• [Exercise]: For the records that follow, please set down exactly the lines between the one holding "量具 (330, 301)" and the one holding "[button] (62, 2561)", inclusive, and only those.

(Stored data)
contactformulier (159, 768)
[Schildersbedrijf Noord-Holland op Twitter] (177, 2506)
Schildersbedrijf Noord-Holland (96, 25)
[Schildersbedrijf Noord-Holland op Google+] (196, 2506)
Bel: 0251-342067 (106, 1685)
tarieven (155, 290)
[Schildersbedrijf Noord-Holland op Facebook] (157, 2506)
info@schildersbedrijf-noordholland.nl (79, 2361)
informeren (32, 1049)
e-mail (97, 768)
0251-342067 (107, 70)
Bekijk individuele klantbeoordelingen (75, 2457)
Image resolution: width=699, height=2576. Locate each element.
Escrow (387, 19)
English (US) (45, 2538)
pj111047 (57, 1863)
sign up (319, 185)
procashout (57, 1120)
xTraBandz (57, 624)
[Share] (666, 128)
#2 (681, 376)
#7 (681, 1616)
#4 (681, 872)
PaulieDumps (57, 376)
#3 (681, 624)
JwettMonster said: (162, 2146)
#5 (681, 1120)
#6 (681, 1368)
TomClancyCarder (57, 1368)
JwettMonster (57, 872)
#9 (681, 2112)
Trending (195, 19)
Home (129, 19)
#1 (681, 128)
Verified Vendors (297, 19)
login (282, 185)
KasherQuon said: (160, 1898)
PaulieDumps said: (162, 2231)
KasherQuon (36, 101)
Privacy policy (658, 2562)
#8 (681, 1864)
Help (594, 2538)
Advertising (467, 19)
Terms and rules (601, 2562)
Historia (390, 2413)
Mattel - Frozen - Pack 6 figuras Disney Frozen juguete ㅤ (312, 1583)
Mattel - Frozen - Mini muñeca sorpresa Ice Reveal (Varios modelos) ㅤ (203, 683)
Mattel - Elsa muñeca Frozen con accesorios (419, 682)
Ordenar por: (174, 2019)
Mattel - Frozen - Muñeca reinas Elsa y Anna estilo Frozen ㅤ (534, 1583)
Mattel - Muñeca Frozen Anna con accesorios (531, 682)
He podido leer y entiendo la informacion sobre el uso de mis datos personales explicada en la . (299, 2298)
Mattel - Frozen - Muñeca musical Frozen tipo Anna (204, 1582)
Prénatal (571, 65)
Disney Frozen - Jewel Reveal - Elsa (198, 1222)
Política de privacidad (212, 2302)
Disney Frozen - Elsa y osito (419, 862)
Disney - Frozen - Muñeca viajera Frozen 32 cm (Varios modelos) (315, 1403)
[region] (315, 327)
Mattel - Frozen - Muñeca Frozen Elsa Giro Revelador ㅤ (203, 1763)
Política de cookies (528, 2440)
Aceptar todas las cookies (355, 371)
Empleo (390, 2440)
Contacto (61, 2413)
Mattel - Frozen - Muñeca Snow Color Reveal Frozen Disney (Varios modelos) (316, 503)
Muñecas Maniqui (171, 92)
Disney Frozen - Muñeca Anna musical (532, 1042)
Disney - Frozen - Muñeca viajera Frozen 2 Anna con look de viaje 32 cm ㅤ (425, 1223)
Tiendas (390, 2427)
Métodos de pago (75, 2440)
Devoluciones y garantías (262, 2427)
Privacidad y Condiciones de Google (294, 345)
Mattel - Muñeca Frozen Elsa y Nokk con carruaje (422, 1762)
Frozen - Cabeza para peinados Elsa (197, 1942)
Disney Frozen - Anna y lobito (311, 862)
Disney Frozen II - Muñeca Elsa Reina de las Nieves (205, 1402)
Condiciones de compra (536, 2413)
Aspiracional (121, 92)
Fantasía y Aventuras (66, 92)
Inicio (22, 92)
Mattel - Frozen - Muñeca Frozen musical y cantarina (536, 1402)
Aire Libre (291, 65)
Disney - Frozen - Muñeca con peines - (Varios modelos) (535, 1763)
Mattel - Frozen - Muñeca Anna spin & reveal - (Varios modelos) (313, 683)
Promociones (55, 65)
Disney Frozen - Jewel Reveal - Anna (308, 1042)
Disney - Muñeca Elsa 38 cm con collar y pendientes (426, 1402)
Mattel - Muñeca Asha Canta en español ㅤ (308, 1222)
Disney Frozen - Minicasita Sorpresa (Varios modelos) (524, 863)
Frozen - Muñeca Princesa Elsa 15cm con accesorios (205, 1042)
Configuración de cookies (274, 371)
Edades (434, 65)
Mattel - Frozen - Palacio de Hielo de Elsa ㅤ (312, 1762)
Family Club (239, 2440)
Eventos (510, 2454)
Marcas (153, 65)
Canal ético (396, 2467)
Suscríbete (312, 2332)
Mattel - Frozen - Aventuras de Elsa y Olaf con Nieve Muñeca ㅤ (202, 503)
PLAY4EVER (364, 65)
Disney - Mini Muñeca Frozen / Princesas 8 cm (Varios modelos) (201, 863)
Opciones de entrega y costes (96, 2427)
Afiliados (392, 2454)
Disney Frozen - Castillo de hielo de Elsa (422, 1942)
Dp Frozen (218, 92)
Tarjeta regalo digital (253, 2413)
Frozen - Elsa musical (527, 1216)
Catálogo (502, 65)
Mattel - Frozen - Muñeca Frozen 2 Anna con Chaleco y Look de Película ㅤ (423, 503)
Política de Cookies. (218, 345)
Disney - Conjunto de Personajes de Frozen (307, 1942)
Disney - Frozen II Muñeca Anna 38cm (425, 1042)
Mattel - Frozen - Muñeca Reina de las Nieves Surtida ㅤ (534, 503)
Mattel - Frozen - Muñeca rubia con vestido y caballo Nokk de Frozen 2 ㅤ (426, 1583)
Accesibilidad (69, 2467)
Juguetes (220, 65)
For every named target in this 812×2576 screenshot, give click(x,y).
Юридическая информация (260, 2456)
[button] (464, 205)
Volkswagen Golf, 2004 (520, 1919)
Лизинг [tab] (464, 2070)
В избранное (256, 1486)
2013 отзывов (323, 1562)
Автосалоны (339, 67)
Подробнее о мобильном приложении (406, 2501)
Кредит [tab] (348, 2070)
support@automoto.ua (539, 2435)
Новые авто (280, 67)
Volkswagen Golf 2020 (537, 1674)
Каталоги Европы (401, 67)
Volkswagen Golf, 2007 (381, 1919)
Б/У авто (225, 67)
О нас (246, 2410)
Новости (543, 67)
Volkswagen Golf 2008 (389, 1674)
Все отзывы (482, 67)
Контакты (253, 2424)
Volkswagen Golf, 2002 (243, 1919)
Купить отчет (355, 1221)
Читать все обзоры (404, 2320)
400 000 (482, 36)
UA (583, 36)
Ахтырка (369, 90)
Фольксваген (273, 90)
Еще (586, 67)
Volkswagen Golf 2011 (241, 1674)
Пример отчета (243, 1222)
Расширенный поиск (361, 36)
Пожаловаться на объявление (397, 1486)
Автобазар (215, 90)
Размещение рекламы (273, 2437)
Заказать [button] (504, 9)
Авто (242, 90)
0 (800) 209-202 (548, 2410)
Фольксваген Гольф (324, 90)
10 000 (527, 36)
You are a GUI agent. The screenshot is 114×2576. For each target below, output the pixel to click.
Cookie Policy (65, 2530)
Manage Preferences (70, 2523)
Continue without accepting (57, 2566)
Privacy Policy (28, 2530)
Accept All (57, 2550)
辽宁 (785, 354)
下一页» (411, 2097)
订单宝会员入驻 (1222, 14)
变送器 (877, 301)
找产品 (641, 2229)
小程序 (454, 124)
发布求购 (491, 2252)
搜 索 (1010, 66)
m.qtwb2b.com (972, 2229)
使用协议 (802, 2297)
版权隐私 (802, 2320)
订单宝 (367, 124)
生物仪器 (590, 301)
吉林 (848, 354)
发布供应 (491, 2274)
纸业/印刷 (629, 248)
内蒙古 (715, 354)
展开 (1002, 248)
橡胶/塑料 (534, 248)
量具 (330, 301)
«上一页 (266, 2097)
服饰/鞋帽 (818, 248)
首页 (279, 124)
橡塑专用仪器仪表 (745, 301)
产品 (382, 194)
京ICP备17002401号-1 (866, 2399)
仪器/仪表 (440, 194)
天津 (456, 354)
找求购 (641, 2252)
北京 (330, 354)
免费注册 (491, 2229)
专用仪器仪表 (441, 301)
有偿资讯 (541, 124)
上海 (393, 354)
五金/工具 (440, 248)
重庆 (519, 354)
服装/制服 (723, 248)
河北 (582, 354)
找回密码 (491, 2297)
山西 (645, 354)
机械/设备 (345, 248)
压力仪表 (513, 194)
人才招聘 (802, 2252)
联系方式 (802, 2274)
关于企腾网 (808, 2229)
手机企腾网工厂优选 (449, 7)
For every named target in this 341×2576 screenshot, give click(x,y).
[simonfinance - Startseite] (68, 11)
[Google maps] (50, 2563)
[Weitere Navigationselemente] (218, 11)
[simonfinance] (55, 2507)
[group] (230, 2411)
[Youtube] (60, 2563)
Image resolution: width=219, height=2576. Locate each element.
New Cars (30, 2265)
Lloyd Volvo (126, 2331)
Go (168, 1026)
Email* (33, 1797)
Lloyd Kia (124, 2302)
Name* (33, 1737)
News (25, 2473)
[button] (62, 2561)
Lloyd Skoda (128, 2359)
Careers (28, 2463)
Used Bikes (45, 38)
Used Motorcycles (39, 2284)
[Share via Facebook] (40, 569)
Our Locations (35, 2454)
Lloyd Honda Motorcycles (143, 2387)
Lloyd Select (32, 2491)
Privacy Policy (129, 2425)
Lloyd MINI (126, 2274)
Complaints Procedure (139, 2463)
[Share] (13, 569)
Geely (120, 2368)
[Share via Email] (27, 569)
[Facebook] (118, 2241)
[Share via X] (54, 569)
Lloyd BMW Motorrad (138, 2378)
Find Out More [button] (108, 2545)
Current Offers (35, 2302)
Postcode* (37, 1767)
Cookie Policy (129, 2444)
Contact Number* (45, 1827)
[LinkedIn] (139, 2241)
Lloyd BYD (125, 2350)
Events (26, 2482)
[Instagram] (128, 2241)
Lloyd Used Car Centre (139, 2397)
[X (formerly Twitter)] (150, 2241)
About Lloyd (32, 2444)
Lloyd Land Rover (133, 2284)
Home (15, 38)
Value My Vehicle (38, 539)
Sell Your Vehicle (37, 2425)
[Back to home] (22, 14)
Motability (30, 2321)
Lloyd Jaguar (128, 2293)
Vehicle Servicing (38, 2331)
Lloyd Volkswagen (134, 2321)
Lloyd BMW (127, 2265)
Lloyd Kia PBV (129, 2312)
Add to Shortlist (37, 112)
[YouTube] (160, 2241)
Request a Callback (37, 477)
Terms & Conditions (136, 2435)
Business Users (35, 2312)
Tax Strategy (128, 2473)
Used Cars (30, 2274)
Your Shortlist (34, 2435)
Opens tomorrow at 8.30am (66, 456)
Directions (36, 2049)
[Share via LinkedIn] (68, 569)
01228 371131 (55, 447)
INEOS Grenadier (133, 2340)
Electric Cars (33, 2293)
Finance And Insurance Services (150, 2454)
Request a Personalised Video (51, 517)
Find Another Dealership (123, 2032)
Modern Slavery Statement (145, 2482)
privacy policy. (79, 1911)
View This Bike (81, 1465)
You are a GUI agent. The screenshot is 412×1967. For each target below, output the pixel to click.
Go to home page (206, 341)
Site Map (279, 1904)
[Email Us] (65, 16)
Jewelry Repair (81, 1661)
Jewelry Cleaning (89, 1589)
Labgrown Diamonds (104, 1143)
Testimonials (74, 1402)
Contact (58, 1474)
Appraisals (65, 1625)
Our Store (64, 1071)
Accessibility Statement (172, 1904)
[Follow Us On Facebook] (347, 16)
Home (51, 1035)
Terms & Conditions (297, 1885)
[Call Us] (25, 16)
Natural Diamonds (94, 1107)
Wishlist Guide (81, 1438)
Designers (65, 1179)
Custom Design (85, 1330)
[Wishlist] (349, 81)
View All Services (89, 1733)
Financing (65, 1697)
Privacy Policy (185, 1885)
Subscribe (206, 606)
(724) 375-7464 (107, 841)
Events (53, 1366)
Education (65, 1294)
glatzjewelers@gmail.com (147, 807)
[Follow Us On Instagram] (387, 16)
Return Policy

• [Exercise output]:
量具 (330, 301)
«上一页 (266, 2097)
服饰/鞋帽 (818, 248)
首页 (279, 124)
橡塑专用仪器仪表 (745, 301)
产品 (382, 194)
京ICP备17002401号-1 (866, 2399)
仪器/仪表 (440, 194)
天津 (456, 354)
找求购 (641, 2252)
北京 (330, 354)
免费注册 (491, 2229)
专用仪器仪表 (441, 301)
有偿资讯 (541, 124)
上海 (393, 354)
五金/工具 (440, 248)
重庆 (519, 354)
服装/制服 (723, 248)
河北 (582, 354)
找回密码 (491, 2297)
山西 (645, 354)
机械/设备 (345, 248)
压力仪表 (513, 194)
人才招聘 (802, 2252)
联系方式 (802, 2274)
关于企腾网 (808, 2229)
手机企腾网工厂优选 (449, 7)
For every named target in this 341×2576 screenshot, give click(x,y).
[simonfinance - Startseite] (68, 11)
[Google maps] (50, 2563)
[Weitere Navigationselemente] (218, 11)
[simonfinance] (55, 2507)
[group] (230, 2411)
[Youtube] (60, 2563)
Image resolution: width=219, height=2576. Locate each element.
New Cars (30, 2265)
Lloyd Volvo (126, 2331)
Go (168, 1026)
Email* (33, 1797)
Lloyd Kia (124, 2302)
Name* (33, 1737)
News (25, 2473)
[button] (62, 2561)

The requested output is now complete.